Content starts
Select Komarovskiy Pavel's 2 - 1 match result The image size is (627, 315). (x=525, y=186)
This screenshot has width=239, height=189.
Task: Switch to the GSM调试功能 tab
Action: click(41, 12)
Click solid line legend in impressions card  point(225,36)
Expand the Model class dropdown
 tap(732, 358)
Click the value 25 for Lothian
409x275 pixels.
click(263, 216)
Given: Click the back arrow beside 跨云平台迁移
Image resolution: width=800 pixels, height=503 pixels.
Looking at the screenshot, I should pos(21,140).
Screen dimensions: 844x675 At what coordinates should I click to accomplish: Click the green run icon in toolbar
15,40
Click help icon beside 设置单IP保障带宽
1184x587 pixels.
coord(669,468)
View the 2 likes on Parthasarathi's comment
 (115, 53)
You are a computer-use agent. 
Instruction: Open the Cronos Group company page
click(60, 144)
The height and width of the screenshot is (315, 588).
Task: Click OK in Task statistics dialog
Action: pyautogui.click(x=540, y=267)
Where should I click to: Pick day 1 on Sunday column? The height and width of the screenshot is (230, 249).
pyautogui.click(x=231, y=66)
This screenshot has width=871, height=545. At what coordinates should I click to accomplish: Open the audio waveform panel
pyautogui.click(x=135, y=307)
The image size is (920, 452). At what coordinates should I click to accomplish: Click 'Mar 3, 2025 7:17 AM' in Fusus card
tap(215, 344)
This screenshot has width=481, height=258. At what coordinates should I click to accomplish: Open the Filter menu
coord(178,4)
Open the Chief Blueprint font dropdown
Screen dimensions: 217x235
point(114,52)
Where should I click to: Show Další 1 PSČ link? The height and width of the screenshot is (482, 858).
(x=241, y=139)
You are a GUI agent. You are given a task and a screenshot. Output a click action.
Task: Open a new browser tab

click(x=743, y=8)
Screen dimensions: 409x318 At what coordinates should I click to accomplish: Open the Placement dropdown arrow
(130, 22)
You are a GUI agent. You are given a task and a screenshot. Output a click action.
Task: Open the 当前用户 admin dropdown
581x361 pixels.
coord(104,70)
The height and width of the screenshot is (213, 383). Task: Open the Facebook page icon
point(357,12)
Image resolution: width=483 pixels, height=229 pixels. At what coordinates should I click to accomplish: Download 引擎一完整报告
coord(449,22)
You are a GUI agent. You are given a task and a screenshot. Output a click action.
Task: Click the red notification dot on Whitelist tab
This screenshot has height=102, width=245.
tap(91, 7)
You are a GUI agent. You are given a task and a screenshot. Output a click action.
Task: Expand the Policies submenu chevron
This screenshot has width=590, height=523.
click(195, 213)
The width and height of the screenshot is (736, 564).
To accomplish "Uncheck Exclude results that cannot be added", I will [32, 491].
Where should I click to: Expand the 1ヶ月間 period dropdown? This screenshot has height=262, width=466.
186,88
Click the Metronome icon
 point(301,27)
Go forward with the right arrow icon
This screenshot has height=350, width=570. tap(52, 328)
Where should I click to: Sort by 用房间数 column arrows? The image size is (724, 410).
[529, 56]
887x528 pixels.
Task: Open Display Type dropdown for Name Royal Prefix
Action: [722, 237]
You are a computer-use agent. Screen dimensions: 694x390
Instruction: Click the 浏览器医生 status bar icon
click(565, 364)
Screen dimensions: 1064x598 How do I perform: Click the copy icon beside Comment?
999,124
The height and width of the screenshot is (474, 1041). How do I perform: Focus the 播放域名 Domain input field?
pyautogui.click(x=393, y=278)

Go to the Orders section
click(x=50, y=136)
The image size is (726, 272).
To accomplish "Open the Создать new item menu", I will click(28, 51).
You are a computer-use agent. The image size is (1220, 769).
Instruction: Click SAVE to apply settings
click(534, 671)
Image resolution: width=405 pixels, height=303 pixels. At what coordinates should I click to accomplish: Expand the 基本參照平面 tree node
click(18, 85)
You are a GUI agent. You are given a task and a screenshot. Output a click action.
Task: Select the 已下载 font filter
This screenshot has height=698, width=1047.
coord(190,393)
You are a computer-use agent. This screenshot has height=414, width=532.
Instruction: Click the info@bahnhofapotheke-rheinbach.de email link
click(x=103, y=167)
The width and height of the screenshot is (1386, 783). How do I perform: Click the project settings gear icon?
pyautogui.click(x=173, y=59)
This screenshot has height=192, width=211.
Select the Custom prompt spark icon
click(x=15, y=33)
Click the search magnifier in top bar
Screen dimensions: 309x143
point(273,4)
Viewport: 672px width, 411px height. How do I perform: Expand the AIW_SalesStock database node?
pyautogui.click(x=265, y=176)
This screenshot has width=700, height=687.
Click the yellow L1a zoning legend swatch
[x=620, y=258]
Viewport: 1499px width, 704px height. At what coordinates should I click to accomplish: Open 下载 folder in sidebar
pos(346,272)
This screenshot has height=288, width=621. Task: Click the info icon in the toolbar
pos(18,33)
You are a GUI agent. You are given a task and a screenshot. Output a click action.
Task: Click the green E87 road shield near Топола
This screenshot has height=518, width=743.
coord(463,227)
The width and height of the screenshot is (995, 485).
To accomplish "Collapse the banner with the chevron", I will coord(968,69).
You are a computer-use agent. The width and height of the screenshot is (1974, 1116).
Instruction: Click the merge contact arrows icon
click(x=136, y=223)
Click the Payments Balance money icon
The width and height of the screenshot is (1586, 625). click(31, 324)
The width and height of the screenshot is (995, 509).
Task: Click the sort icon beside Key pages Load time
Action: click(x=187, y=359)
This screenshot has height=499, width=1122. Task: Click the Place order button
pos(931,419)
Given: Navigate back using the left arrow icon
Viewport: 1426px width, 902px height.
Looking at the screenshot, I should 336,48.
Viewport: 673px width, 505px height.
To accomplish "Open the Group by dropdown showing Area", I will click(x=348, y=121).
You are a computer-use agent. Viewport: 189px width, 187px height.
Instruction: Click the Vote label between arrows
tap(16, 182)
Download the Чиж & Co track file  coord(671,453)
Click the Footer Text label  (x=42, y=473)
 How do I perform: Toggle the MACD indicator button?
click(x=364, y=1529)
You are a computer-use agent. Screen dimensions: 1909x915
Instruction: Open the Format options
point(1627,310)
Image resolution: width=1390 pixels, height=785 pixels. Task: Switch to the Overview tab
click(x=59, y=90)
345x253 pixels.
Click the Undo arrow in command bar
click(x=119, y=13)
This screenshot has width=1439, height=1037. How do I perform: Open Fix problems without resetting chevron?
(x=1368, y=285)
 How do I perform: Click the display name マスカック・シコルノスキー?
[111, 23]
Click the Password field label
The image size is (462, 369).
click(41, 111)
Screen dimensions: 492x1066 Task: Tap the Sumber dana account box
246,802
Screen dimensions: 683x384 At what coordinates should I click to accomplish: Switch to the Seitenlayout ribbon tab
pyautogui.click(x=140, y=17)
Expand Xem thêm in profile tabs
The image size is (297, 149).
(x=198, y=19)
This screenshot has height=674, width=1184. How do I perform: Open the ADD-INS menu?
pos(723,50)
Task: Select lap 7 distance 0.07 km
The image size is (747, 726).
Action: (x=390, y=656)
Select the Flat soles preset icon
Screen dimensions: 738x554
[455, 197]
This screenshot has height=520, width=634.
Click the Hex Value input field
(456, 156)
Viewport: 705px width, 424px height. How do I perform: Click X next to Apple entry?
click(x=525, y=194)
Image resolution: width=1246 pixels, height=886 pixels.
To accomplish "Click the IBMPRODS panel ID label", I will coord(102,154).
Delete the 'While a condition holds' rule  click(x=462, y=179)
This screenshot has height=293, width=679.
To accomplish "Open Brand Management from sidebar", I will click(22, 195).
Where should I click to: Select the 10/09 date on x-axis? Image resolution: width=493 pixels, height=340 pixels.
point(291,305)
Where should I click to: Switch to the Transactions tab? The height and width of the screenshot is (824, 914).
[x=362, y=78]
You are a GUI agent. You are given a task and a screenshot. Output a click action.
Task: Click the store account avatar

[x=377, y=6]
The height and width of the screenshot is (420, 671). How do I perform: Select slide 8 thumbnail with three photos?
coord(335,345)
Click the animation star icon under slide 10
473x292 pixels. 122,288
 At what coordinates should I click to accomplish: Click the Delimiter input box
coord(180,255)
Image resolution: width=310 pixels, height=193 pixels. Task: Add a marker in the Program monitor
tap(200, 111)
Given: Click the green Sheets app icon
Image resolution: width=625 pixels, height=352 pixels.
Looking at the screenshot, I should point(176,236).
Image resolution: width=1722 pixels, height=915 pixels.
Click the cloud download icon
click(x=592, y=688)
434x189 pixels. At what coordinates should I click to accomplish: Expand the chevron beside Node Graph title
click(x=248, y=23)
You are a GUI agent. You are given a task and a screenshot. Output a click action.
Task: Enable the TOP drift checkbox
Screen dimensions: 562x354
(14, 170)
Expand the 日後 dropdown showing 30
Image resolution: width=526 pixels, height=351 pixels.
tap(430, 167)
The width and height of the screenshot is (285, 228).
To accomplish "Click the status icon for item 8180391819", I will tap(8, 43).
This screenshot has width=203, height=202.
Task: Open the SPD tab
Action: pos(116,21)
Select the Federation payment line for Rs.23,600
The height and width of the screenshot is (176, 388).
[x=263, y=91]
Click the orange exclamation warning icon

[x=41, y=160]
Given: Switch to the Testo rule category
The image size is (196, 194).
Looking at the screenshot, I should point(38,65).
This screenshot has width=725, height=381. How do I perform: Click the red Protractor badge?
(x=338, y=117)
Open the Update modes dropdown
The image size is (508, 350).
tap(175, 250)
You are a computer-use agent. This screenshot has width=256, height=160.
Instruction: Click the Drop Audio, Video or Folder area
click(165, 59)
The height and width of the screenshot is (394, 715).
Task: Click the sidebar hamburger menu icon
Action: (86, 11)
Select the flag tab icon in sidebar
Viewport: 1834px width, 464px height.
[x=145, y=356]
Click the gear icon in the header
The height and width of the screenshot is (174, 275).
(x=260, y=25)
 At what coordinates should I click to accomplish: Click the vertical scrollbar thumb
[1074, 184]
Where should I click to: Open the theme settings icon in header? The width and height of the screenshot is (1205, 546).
Content ends
# [How to complete this task]
Wherever the string "font" occurs in the records, copy the line it is in.

# [Solution to this task]
Open the Chief Blueprint font dropdown
Task: Select the 已下载 font filter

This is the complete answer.